Sebelumnya, BGN memberikan tenggat kepada seluruh SPPG hingga Senin, 10 Agustus 2026. Tenggat diberikan untuk merampungkan pemenuhan SLHS.
“Sampai dengan hari ini laporan yang per tanggal 10 kemarin hari Senin itu ada 504 dapur menurut laporan dari Dinas Kesehatan di seluruh Indonesia yang dilaporkan melalui Kementerian Kesehatan ada 504 dapur yang kemudian kami tutup,” kata Sudaryono dalam rapat koordinasi di Kemendagri, Kamis (13/8).

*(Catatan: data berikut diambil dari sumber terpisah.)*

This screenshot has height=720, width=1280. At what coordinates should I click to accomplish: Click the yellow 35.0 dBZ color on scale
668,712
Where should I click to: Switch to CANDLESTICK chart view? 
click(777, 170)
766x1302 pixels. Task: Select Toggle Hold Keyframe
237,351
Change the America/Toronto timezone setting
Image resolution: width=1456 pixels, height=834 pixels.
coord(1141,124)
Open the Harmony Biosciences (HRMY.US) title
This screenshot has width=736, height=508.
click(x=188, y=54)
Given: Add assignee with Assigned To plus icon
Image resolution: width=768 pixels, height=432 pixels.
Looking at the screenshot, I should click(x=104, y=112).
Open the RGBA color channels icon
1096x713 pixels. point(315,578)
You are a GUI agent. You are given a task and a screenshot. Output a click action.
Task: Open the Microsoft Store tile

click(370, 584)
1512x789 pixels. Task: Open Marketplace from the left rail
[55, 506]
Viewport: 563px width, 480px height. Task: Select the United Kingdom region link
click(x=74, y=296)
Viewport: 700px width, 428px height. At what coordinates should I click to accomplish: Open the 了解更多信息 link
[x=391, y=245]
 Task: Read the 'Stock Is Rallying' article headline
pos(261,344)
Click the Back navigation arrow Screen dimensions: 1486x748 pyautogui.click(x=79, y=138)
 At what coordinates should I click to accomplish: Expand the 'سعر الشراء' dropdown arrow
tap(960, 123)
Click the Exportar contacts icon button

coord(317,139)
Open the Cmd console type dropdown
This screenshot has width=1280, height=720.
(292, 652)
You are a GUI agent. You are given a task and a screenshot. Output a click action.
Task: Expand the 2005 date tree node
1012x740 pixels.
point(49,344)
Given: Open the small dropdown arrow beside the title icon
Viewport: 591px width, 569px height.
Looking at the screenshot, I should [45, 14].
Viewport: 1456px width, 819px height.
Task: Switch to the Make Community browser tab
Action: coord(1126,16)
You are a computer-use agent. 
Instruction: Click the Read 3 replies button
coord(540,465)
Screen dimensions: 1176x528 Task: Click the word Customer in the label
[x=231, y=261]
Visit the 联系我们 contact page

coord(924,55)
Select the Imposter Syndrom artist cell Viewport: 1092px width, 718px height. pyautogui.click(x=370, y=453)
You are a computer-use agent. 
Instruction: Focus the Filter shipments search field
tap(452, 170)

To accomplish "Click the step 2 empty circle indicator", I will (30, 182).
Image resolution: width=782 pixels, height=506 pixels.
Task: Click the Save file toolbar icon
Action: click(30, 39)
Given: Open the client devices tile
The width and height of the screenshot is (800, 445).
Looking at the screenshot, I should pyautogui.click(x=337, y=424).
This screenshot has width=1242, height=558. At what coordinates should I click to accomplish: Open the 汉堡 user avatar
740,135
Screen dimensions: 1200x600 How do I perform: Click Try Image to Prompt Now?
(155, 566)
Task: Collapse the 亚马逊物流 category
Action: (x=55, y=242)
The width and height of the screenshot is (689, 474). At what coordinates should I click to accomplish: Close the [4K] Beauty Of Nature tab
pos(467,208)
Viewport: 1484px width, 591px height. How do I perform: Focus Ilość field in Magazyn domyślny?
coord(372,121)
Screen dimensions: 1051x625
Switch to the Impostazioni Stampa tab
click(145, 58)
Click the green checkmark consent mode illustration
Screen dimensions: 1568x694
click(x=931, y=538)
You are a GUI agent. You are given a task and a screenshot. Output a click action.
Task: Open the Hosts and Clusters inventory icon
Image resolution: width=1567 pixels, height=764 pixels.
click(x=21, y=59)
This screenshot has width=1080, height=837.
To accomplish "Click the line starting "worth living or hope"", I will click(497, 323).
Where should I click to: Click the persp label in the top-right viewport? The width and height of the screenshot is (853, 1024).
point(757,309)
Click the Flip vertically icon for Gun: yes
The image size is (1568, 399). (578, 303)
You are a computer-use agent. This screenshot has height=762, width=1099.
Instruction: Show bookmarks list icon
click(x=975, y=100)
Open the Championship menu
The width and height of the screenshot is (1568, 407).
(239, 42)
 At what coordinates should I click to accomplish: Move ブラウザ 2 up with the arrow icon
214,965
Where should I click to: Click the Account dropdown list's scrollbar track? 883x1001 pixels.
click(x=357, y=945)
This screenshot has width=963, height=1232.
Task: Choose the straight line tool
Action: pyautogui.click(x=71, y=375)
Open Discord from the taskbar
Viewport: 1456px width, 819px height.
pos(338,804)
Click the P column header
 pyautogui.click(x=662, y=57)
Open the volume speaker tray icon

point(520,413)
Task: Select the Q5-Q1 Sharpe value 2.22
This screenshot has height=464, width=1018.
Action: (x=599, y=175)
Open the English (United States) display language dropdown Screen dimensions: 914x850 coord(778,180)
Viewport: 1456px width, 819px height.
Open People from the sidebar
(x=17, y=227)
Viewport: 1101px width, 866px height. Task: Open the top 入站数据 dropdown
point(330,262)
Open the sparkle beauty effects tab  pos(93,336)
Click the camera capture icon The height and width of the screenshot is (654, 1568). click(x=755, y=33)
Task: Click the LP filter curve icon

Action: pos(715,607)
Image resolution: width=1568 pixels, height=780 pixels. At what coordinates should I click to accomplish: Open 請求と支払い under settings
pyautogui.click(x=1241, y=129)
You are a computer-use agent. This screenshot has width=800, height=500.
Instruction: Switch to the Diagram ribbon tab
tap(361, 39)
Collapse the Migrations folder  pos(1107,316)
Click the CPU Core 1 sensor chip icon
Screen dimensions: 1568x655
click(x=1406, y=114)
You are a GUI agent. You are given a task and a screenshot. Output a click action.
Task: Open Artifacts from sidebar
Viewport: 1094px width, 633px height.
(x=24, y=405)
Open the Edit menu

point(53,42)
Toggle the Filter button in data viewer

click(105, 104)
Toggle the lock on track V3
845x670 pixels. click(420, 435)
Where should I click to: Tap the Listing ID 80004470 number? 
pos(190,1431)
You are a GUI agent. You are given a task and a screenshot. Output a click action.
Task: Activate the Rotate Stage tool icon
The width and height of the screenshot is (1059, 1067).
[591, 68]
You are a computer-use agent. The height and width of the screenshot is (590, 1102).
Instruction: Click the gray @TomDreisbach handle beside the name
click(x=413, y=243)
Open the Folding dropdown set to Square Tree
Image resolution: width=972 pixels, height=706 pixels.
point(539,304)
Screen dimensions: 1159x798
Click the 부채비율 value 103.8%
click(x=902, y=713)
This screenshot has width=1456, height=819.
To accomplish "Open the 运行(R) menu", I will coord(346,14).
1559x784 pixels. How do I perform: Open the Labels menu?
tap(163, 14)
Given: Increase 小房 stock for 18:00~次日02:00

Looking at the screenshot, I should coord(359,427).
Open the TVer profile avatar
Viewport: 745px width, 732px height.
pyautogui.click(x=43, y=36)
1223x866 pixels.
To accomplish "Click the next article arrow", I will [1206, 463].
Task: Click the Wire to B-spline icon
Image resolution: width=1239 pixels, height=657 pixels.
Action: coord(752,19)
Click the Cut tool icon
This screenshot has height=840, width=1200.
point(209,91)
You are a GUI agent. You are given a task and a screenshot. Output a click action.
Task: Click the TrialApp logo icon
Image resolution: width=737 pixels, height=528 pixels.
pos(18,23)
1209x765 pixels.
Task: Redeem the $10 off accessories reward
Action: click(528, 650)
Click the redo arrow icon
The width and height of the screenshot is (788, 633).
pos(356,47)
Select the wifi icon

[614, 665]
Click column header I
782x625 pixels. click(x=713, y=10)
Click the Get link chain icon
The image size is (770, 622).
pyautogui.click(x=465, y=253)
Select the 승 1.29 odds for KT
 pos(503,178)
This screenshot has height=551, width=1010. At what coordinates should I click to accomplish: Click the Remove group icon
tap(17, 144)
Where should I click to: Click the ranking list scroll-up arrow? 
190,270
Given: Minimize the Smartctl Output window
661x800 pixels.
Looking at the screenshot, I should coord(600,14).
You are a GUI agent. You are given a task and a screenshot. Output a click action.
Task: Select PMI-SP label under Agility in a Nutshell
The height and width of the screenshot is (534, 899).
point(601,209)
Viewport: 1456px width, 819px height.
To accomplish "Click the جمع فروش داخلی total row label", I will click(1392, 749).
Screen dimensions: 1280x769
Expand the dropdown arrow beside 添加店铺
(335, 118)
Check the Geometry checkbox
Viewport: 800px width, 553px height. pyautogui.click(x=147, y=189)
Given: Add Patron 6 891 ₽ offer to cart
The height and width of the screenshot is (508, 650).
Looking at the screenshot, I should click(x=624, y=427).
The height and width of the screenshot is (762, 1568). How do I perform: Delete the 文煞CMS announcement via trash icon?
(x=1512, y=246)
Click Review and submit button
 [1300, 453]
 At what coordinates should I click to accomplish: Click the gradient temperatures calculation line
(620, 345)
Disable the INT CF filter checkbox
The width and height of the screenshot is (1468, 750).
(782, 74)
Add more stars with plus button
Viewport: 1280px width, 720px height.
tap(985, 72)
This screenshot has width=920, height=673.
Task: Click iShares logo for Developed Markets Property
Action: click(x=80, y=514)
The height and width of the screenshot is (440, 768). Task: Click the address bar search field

Baca Juga: Ada Masalah MBG di Sekolah? Guru Bisa Mengadu Langsung ke BGN Lewat Kanal Khusus
Di sisi lain, sekitar 3.000 dapur telah mendaftar untuk mendapatkan SLHS. Dapur-dapur itu masih menjalani proses pemeriksaan oleh Dinas Kesehatan di masing-masing daerah.
Sudaryono menegaskan BGN tidak akan memberikan toleransi apabila dapur dinyatakan tidak layak. Standar kelayakan dinilai penting karena berkaitan dengan keamanan makanan bagi anak-anak penerima MBG.
“Manakala dia tidak layak maka mohon maaf ini urusan nyawa seseorang, urusan nyawa anak-anak kita itu tidak bisa kita ditawar lagi,” tegasnya.
Baca Juga: Seluruh Dapur MBG Bakal Wajib Pasang CCTV, Dipantau Langsung dari Kantor Pusat BGN
BGN juga meminta dukungan kepala daerah dalam mempercepat pemenuhan SLHS. Pemerintah daerah diharapkan membantu mempercepat proses pemeriksaan dan sertifikasi dapur MBG.
“Kami mohonkan kepada kepala daerah untuk bisa membantu mendorong untuk supaya ini bisa dipercepat,” pungkas Sudaryono.